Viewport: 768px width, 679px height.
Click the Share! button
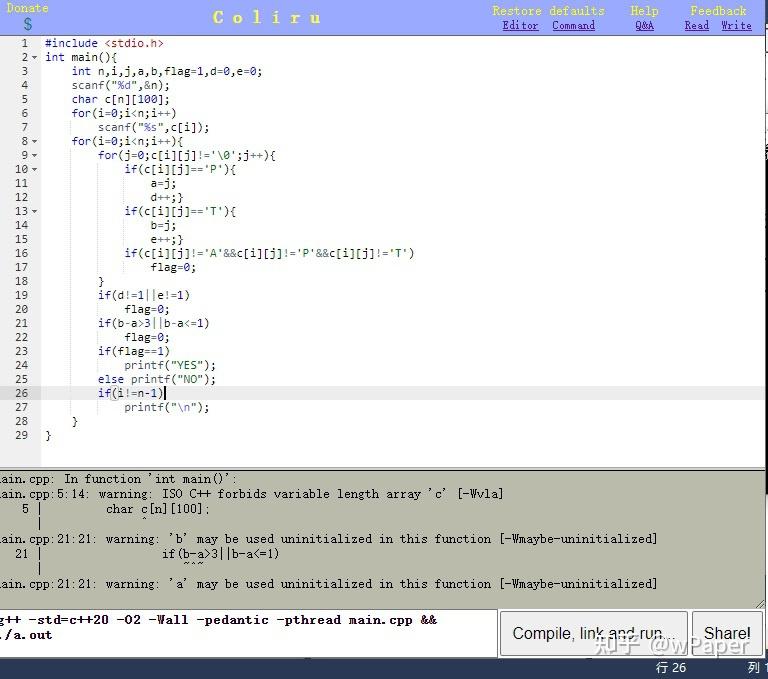(x=727, y=633)
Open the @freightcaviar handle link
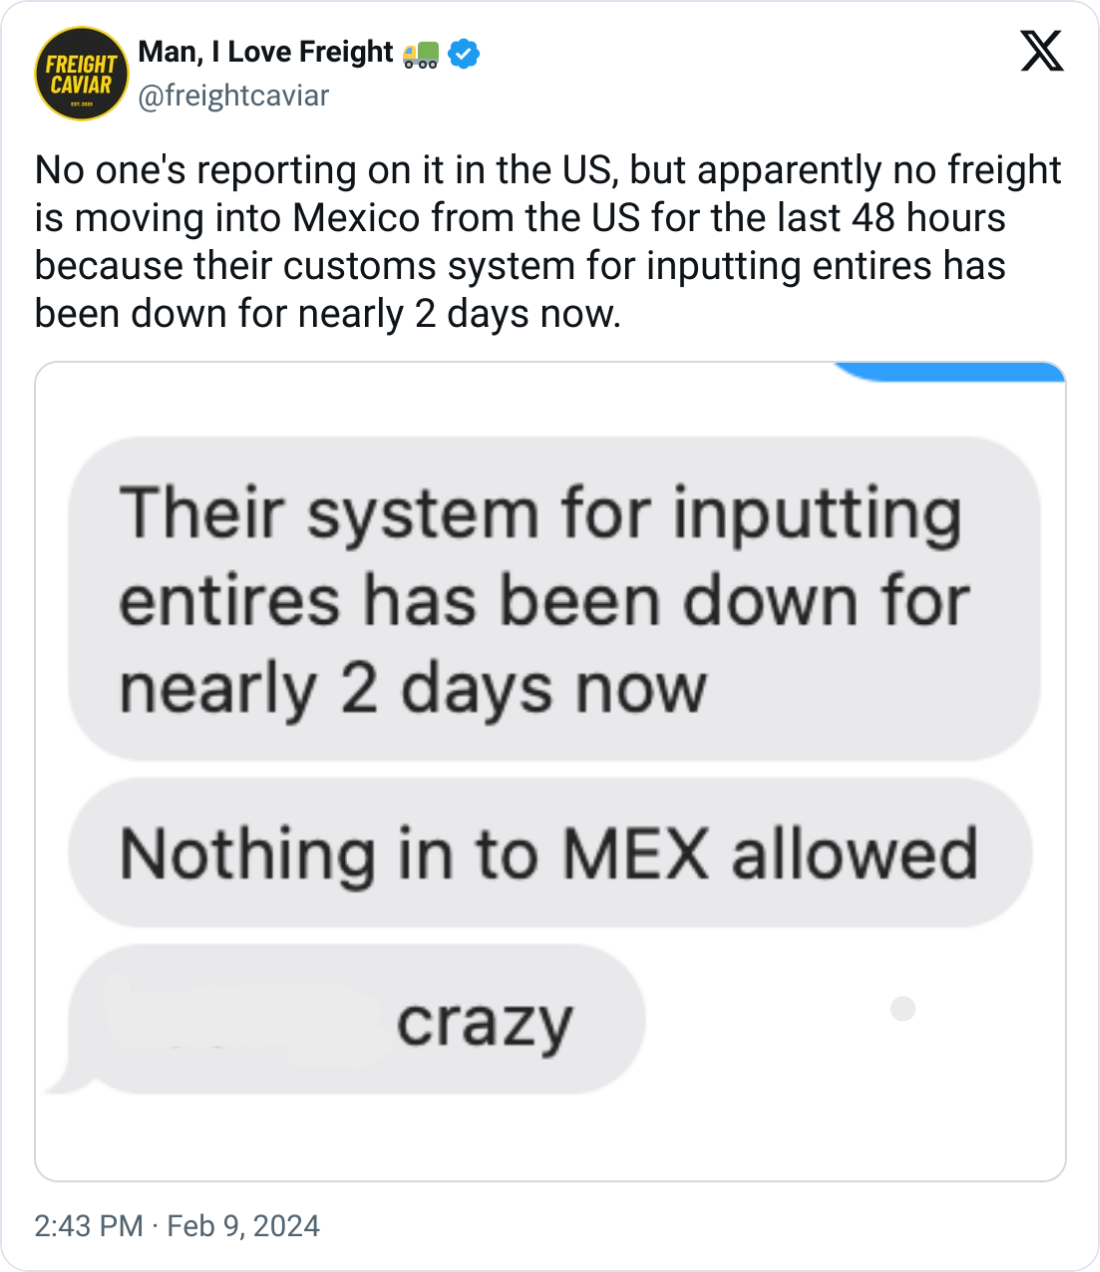The image size is (1100, 1272). point(234,96)
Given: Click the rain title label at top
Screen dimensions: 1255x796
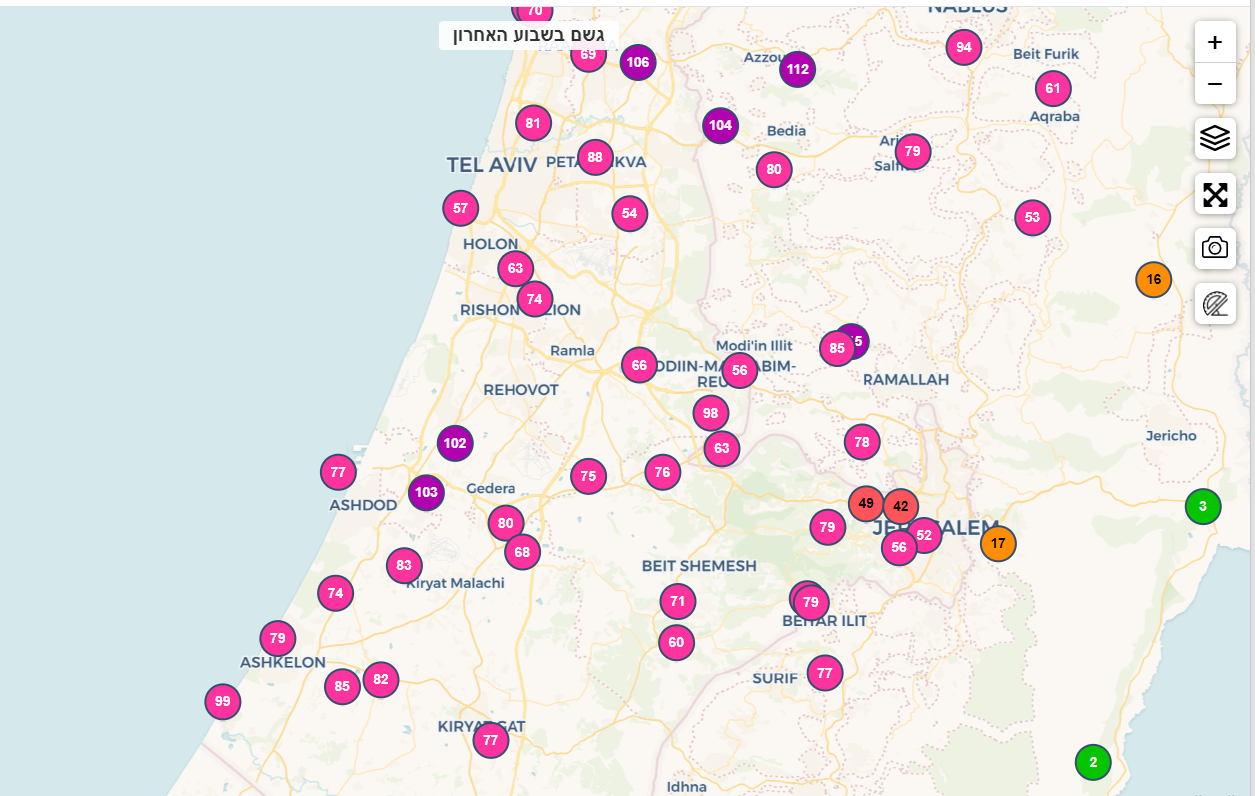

→ The task
I'd like the records above given again exactly, please, without the pictures.

→ Result of the exercise
Viewport: 768px width, 679px height.
Click the Share! button
(x=727, y=633)
Open the @freightcaviar handle link
The image size is (1100, 1272). point(234,96)
Given: Click the rain title label at top
Screen dimensions: 1255x796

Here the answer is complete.